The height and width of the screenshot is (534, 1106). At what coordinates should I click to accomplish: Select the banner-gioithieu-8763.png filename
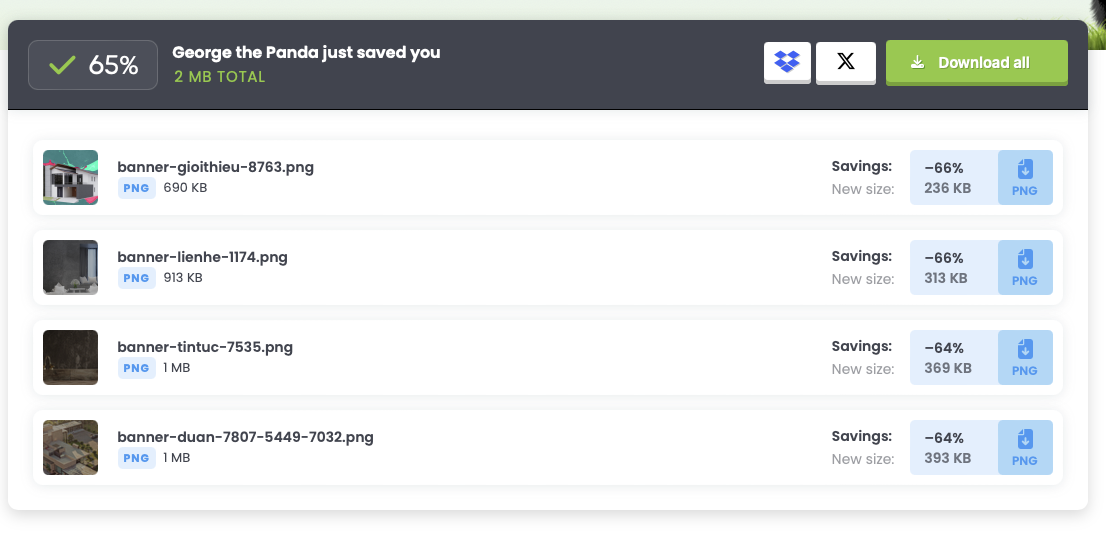click(215, 167)
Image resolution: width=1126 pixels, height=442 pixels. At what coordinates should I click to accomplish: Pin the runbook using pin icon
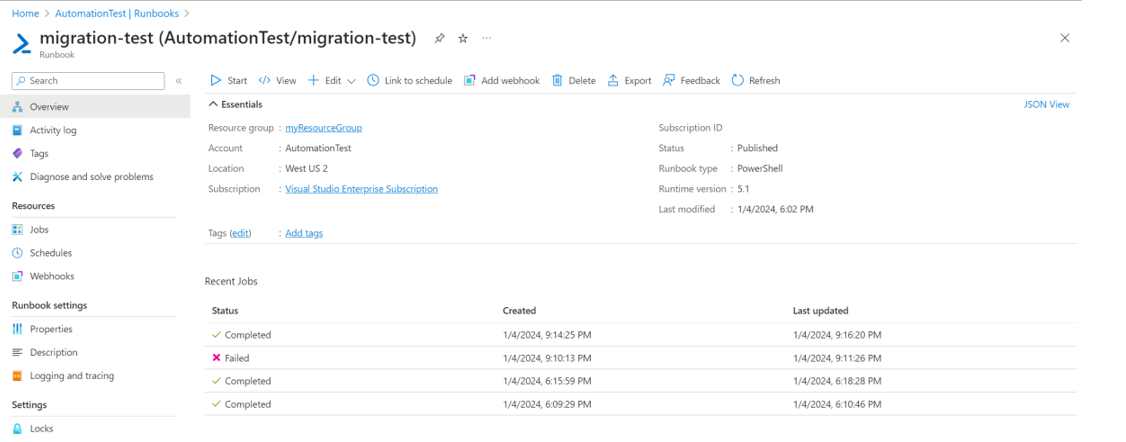(x=439, y=39)
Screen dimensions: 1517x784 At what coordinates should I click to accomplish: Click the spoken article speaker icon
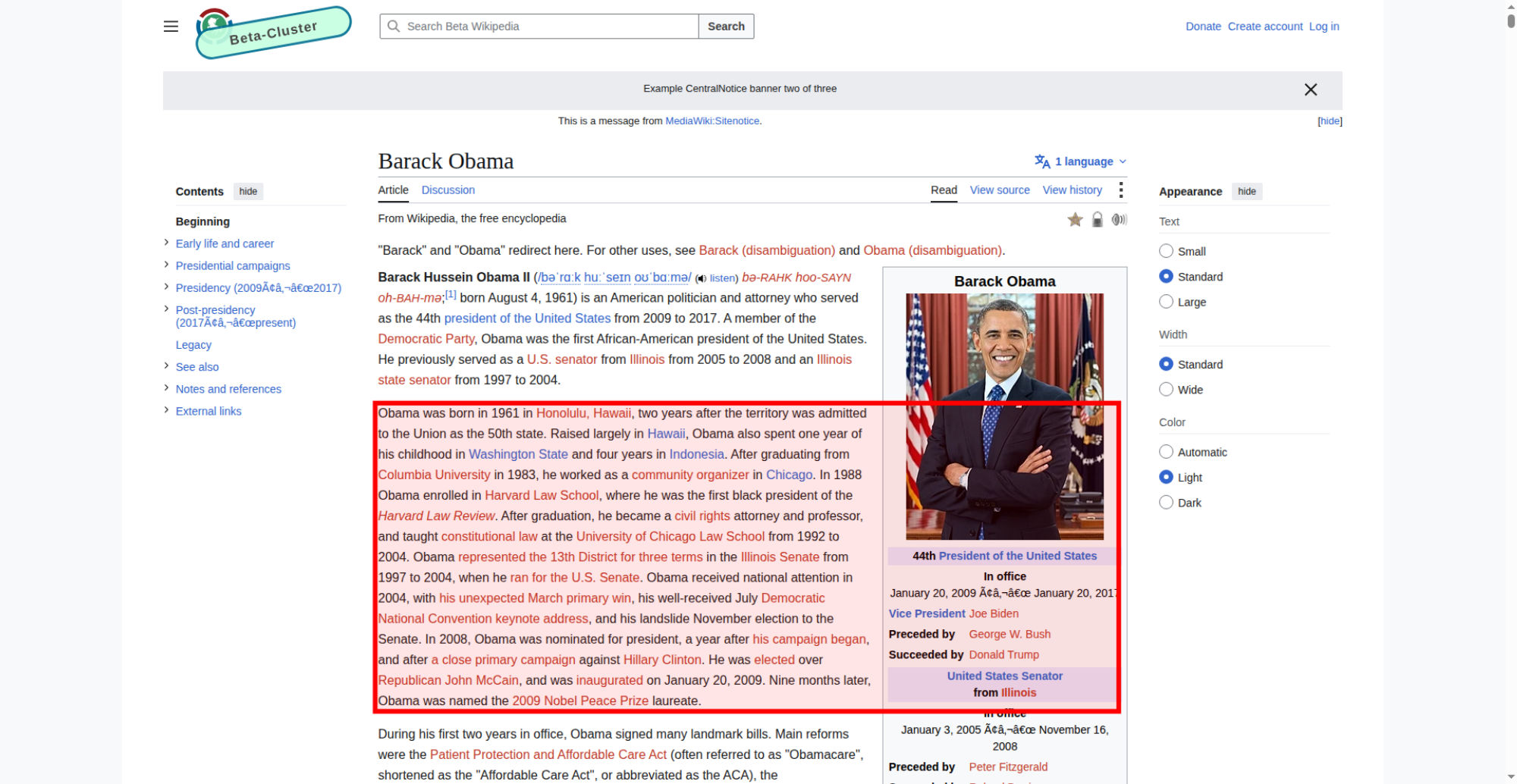1119,220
_____
REQUIREMENT » The answer must consist solely of the lines from the line containing "Image resolution: width=1126" to the end of the data, reproduced exactly, with every picture left out.

RESPONSE TO THE TASK »
Image resolution: width=1126 pixels, height=442 pixels. At what coordinates should I click to accomplish: Pin the runbook using pin icon
(x=439, y=39)
Screen dimensions: 1517x784 At what coordinates should I click to accomplish: Click the spoken article speaker icon
1119,220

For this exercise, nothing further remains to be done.